In these hyperpolarized times, there’s a growing view that the quality of life can’t be improved by modest policy interventions that are limited with respect to scope and scale. In this view, interventions need to be bold and broad, or the status quo will inevitably reassert itself. Of course, the evidence base for “bold and broad” interventions is often nonexistent, so what is really being advocated is a giant leap into the unknown — what one might call, for lack of a better term, the “you only live once” (YOLO) approach to policy. We disagree.
Ludwig and Cook point to examples of success, including the gradual spread of compulsory K-12 school attendance, or a program in Chicago that reduced violence among young men with a combination of behavioral counseling and mentors.
Maybe the randomized control trial method shouldn’t be viewed as the “gold standard” methodology for causal evidence, a case made by Anna Harvey.
For those not familiar with the idea of a “randomized control trial,” the basic idea is that a group of people are randomly divided. Some get access to the program or the intervention or are treated in a certain way, while others do not. Because the group was randomly divided, a researcher can then just compare the outcomes between the treated and untreated group.
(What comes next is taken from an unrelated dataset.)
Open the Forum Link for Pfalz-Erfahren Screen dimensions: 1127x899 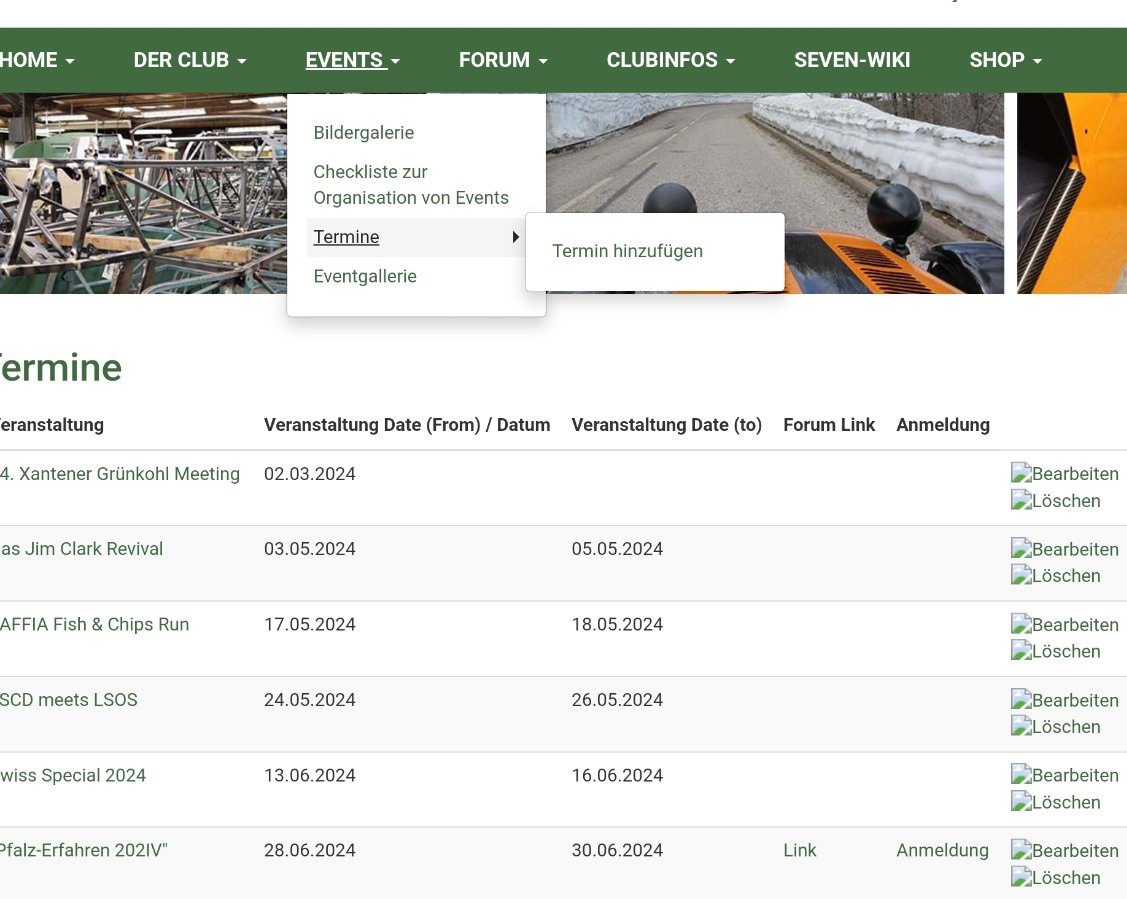point(799,851)
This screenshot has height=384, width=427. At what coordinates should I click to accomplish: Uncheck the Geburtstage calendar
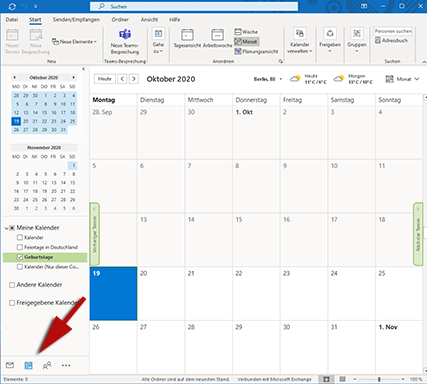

This approach is sometimes called a “gold standard” methodology, because it’s straightforward and persuasive. But of course, no method is infallible. One can always ask questions like: “Was it really random?” “Was some charismatic person involved in the treatment in a way that won’t carry over to future projects?” “Was the sample size big enough to draw a reliable result?” “Did the researcher study a bunch of treatments, on a number of groups, but then only publish the few results that looked statistically significant?”
Harvey points out that there are a number of “quasi-experimental” methods where the randomness is not designed by a research study, but instead emerges from a situation. For example, some public programs are rolled out in different places at different times, and if the roll-out is random, one can compare across these places. Sometimes a program is set up so all of those above a certain score can enter a program, while others below the score cannot. Comparing those who are just barely above the benchmark with those just barely below it–who are likely to be quite similar in other ways, can offer a useful comparison. One can look at a certain trendline before and after a given event, and see if it has shifted.
Studies may have gains for participants in terms of exposing them to expertise and experiences they would not otherwise have had, argues John Maki.
I can’t think of a reform I’ve worked on where the process wasn’t as, or arguably even more, valuable than the outcomes it produced. For instance, when I led the state of Illinois’ public safety grantmaking and research agency from 2015-2019, my colleagues and I created a multiyear funding opportunity for medium-sized cities to implement evidence-based programs to reduce gun violence. The award also required grantees to meet regularly with my staff and subject matter experts to talk about their experiences. While the funding ended several years ago, I still hear from people who were part of the program. They talk not so much about the outcomes their work produced but about the relationships they built with experts they otherwise would never have met, what they learned about working with state grantmakers and researchers, and what they learned about better engaging their community.